I write because I’m afraid to say some things out loud.
RealLivePreacher.com

If you can’t be funny, be interesting.
Harold Ross

And that’s when I discovered an entire page of Douglas Adams quotes, and I could easily attribute my entire life philosophy to a crunchy mix of the Hitchhiker Trilogy (in five parts), Star Wars and Jesus Christ Superstar. As Phantom did with Dorothy Parker and Woody Allen, here are my favourite Douglas Adams quotes:

I may not have gone where I intended to go, but I think I have ended up where I needed to be.

You live and learn. At any rate, you live.

Human beings, who are almost unique in having the ability to learn from the experience of others, are also remarkable for their apparent disinclination to do so.

He felt that his whole life was some kind of dream and he sometimes wondered whose it was and whether they were enjoying it.

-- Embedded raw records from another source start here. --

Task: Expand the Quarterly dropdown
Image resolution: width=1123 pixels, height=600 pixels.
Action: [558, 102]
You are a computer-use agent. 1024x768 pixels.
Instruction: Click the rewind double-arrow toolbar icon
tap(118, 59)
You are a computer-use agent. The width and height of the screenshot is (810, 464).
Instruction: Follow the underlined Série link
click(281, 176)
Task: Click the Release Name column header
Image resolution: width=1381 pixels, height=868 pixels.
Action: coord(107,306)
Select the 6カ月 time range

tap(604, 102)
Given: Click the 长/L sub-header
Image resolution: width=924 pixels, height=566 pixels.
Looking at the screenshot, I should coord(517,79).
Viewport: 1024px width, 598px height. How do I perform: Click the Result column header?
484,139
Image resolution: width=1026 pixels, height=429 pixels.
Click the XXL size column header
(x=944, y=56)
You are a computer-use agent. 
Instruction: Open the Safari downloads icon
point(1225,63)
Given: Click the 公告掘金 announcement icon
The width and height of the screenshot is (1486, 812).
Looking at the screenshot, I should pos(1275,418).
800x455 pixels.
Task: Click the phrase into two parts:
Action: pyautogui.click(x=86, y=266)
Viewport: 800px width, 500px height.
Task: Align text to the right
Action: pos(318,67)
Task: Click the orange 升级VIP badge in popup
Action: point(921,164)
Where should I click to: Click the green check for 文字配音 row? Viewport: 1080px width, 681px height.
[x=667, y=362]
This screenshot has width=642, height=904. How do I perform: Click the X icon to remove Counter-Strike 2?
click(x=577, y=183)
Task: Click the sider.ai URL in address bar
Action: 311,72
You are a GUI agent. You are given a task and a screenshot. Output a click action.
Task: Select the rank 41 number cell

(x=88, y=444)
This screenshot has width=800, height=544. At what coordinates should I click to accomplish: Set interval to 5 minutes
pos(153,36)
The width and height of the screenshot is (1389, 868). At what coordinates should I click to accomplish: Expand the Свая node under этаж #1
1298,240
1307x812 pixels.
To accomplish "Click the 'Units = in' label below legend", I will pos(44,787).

and my new favourite quote, suitable for framing in my cubicle:

I love deadlines. I like the whooshing sound they make as they fly by.

I always feel bad tagging people for these things because I worry about hurting the feelings of all the people I didn’t tag, so feel free to play along if you’re so inclined. But two friends have recently started new blogs, and I’d like to tag them to give them a chance to pick up their first meme. Kerry and Cakes, I’m talking to you!